How many founding fathers of the economy are there? two, and their names are both Adam Smith

 How many founding fathers of the economy are there?  two, and their names are both Adam Smith

Imagine the inside of a tube of Smarties replaced (remember what a test for my readers ages) with colored sugared almond pencils. You hand it to a friend of yours and ask her if she likes candy. She opens it and finds the pencil inside. He doesn’t like jokes. You propose to repeat the joke on the third friend, but before you do so ask her what, in her opinion, your third friend expects to find in the tube. What do you think he will answer? “Candies” in all likelihood. but how? You know there’s no candy inside, so why should he think your friend says “candy”? Because your friend doesn’t know there are pencils inside, only you know. Here, this strangely childish game is actually a test called the “first-order false perception test” that developmental psychologists use to examine the maturity level of a very important social ability that defines “theory of mind.”
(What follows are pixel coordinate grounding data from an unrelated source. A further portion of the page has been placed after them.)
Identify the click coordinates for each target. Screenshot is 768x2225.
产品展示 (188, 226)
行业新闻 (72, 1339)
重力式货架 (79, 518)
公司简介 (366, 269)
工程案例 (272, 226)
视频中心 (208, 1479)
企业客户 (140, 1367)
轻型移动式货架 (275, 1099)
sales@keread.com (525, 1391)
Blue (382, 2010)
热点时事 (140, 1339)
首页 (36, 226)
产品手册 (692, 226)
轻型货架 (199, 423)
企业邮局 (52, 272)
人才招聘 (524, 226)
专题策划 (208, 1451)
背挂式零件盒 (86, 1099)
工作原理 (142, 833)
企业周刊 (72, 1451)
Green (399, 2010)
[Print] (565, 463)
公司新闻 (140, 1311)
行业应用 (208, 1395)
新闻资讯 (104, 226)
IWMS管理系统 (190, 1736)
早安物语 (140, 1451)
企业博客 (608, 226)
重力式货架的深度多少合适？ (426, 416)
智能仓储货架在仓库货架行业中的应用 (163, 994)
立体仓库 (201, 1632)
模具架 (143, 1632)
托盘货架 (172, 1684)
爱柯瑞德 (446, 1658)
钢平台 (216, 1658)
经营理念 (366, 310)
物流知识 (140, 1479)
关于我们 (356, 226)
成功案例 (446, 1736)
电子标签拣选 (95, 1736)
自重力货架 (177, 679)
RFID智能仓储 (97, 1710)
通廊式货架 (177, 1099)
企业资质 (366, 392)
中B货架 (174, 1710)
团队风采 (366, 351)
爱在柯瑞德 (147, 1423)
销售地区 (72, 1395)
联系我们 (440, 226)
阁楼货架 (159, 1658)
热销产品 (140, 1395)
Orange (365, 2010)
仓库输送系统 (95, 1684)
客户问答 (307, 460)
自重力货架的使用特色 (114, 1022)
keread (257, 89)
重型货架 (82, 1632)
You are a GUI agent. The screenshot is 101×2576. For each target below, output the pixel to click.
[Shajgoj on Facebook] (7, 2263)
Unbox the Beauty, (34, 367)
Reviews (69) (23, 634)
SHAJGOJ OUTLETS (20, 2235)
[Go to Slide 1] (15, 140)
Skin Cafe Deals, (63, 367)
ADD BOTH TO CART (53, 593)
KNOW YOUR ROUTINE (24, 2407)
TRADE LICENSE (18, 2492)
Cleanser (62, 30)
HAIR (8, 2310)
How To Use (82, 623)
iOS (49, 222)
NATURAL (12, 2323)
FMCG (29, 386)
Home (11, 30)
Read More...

This ability begins to develop well before three to four years of age and matures into adulthood. The fact that even though you know there are pencils in the tube, imagine that your friend answers “candy”? It indicates the ability to see the world through the eyes of others, when it is necessary. To be able to think about the views of others and thus, understand their beliefs, desires, intentions. All the elements necessary to develop meaningful social relationships. Failing the “false belief test” highlights a significant deficit in social skills and is indeed what happens, for example, with subjects suffering from autism spectrum disorders. Cambridge psychologist and undisputed authority on autism studies, Simon Baron-Cohen, speaks about blindness in the minds of others, which refers to the inability to access the mental states of others that characterizes autism spectrum disorder. And that , instead, in conditions of specific development, as we said, is observed already at a very young age.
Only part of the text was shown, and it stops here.